Leadership: It Starts With You

“It was her fault”, said the Head of Planning for a mid-size manufacturing company I consulted for. The company was not meeting output results and one of the owners took a deep dive to find out why and found there was an unaccounted-for product that was missing from the planner’s reports.

This wasn’t the first time the planner made this type of mistake; this was small in comparison to the previous ones.  This time, the planner was blaming a woman who managed inventory. But she wasn’t at fault, and her boss backed her up. The business owner was pissed and dismissed the planner for the rest of the day.

Do you know who’s at fault?

It’s the leadership stupid! Leadership is hard. Read that again, leadership is hard. And the person at fault is not the planner, it’s the business owner who promoted him. He’s at fault because the planner has made the same mistake again and again. He’s at fault because he hasn’t recognized if this is an attitude or ability issue which has led to the planner constantly failing and not taking the time to coach him. He’s at fault because he’s an uninvolved business owner.

Put simply: If you ignore it, you condone it.

Most organizations are underled and overmanaged. Without a doubt, all of my clients have the same issues when it comes to leadership. Leadership isn’t:

  • Giving orders
  • Controlling people
  • Sitting in your office and never getting involved in your operation
  • Showing no interest in the development of your people

Leadership is the ultimate equalizer. It solves many problems that are common to underled organizations. But again, leadership is hard because it’s not about a title; it’s about ownership.

From Extreme Ownership by Jocko Willink:

When it comes to standards, as a leader, it is not what you preach it’s what you tolerate. When setting expectations, if you accept a poor performance and no one takes responsibility (if there are no consequences), that poor performance becomes the new standard. Therefore, leaders must enforce the new standard.

Whether your team is successful or not, depends on you; the leader. Good leaders do not make excuses. Instead, they discover a way to do it and win

As a leader, the first thing you must do to improve your team’s performance is train, develop, and support them. Secondly, you must remove the obstacles to progress; your progress depends on it. If you can’t remove the obstacles, you become the obstacle.

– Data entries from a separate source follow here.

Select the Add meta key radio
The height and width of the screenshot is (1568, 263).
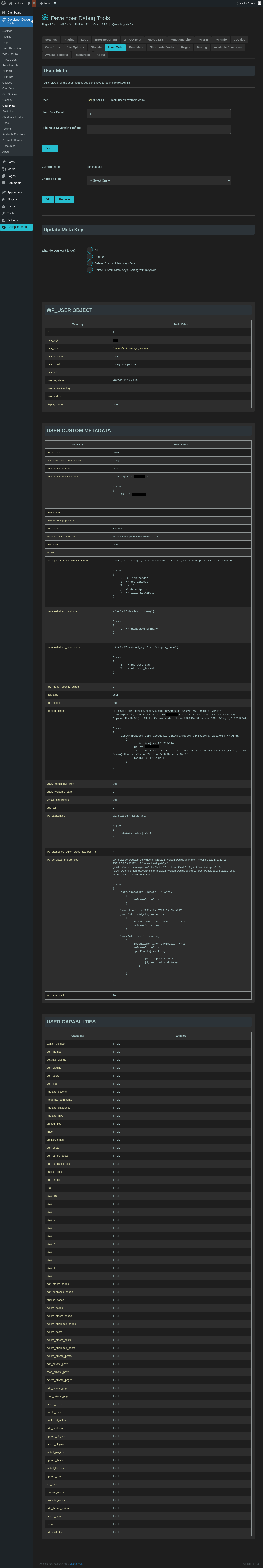pos(90,250)
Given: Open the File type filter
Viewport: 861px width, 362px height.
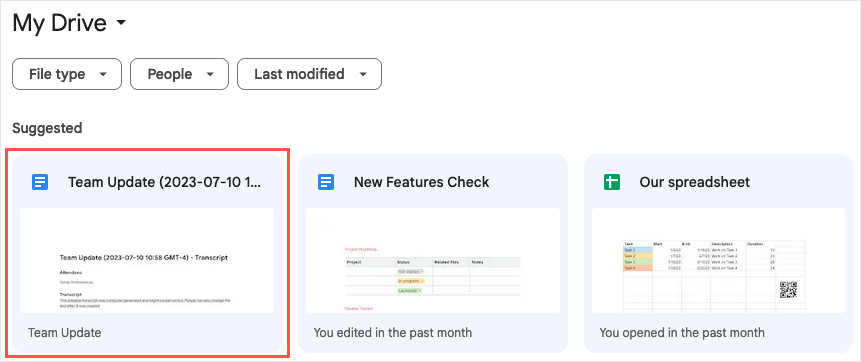Looking at the screenshot, I should (67, 74).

In any team, in any organization, all responsibility for success and failure falls on the leader. The leader must own everything in his world. There is no one else to blame. The leader must recognize mistakes and admit failures, take responsibility for them, and develop a plan to win. The best leaders not only take responsibility for their job. They take extreme ownership of everything that impacts their mission. When subordinates are not doing what they should, leaders cannot blame them. They must first look in the mirror at themselves.

The leader has full responsibility for explaining the strategic mission, developing the tactics, and ensuring training and resources to enable the team to execute correctly and successfully. If a person on the team is not performing at the level required for the team to be successful, the leader must train and mentor that person with low performance. And if that person continues to underperform, it is the leader’s responsibility to eliminate that person from the team.

With that said, I’ll finish with this:

  • If your hire doesn’t work out; it’s your fault.
  • If the person you promoted doesn’t work out; it’s your fault.
  • If your team isn’t working at their best; it’s your fault.
  • If the business isn’t working at its best; it’s your fault.

Leadership isn’t for everyone. Is it for you?


Bottom line: As a leader you own everything. If you don’t like what you see and want things to be different, look in the mirror because it starts with you.